◆ What is required: Nothing but the lines from the one showing "Given: Click the current price tag 1.5161" through the final line of the data below belongs in the answer, duplicated exactly and without pictures.

Segment Start: Records supplied

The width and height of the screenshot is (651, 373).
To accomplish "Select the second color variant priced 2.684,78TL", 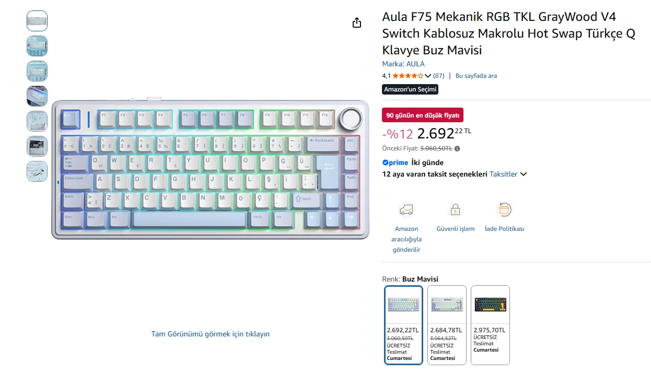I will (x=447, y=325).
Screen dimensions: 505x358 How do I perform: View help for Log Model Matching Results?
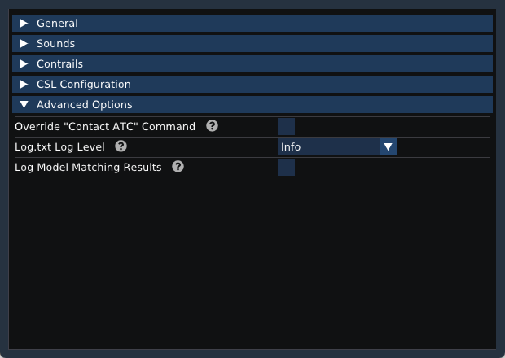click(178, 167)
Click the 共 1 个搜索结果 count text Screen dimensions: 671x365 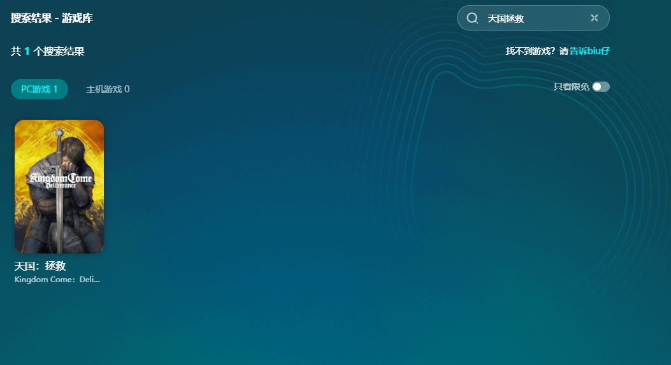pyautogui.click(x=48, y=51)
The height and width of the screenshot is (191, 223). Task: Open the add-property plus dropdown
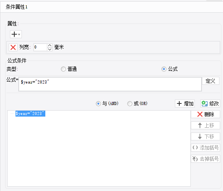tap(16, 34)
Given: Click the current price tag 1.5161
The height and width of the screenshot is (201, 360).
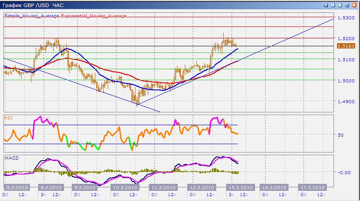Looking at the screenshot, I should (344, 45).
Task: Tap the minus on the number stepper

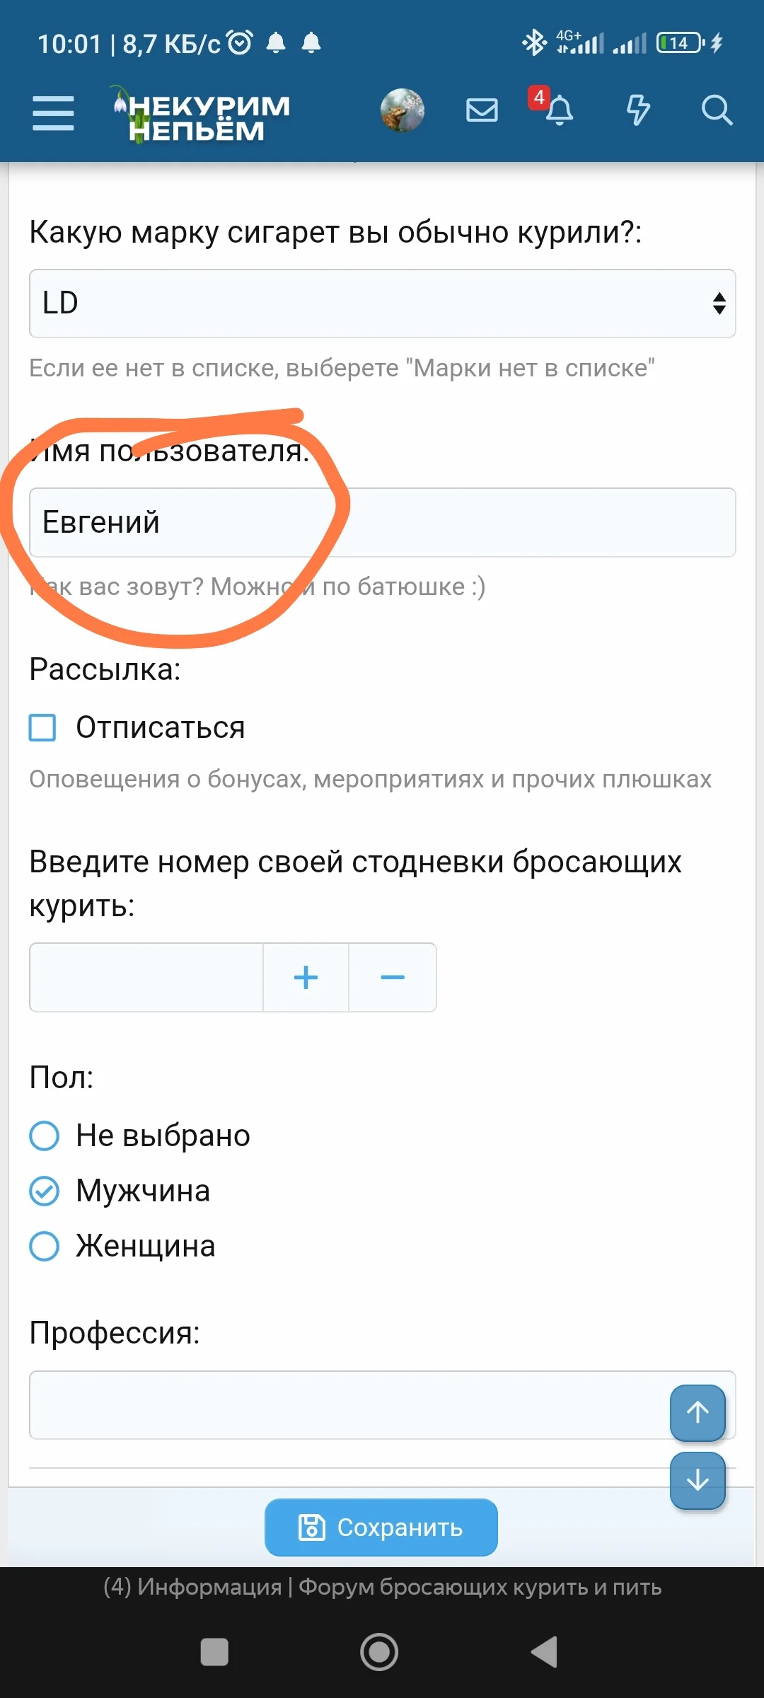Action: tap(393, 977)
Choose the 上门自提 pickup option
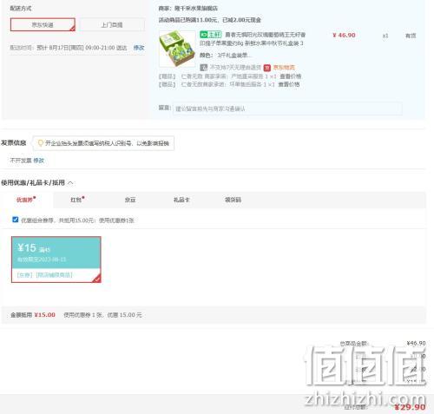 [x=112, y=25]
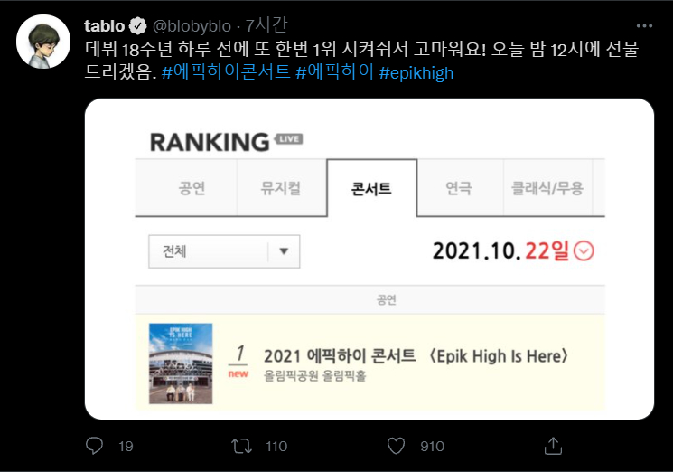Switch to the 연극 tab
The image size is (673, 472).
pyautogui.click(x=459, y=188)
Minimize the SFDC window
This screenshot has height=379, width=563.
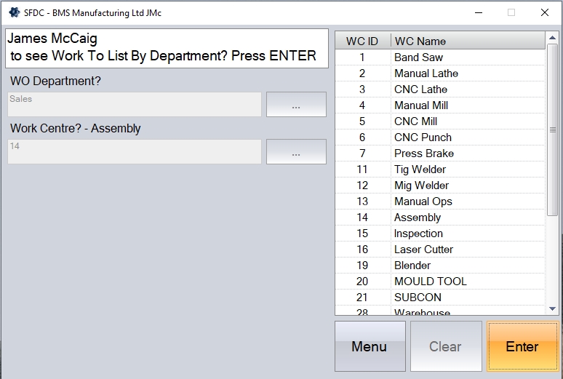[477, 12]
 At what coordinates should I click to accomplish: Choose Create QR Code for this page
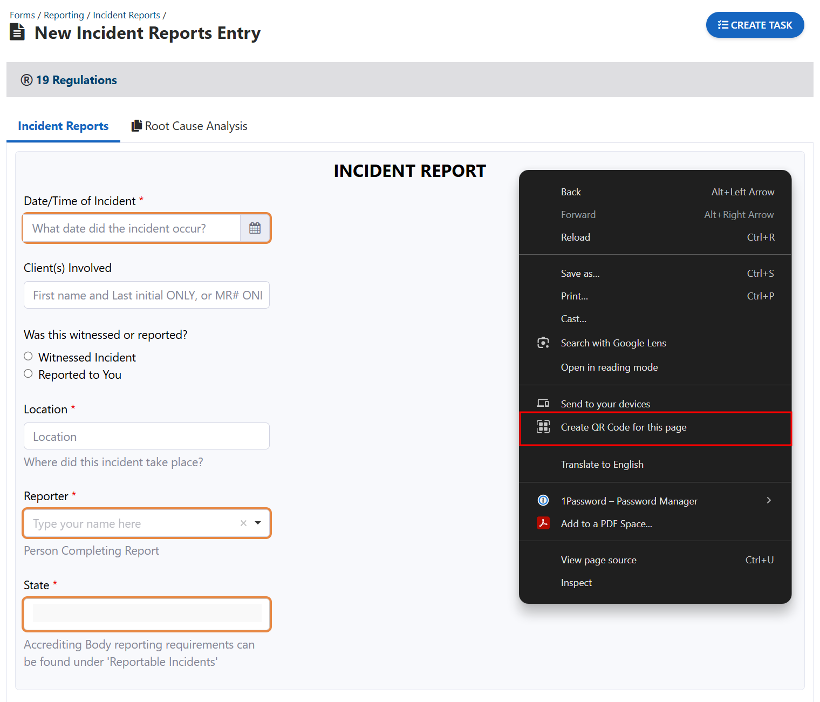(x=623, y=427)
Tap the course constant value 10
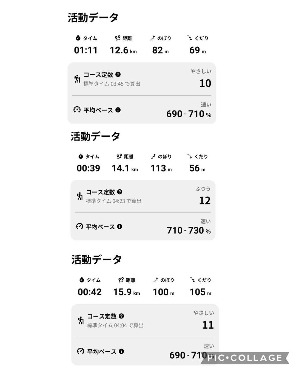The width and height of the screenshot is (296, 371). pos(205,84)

Segment End: Records supplied

◆ Solution to this exercise:
Given: Click the current price tag 1.5161
The height and width of the screenshot is (201, 360).
Looking at the screenshot, I should (344, 45).
Task: Tap the minus on the number stepper

Action: tap(393, 977)
Choose the 上门自提 pickup option
 [x=112, y=25]
Switch to the 연극 tab
The image size is (673, 472).
pyautogui.click(x=459, y=188)
Minimize the SFDC window
This screenshot has height=379, width=563.
[477, 12]
 At what coordinates should I click to accomplish: Choose Create QR Code for this page
(x=623, y=427)
Tap the course constant value 10
The width and height of the screenshot is (296, 371). pos(205,84)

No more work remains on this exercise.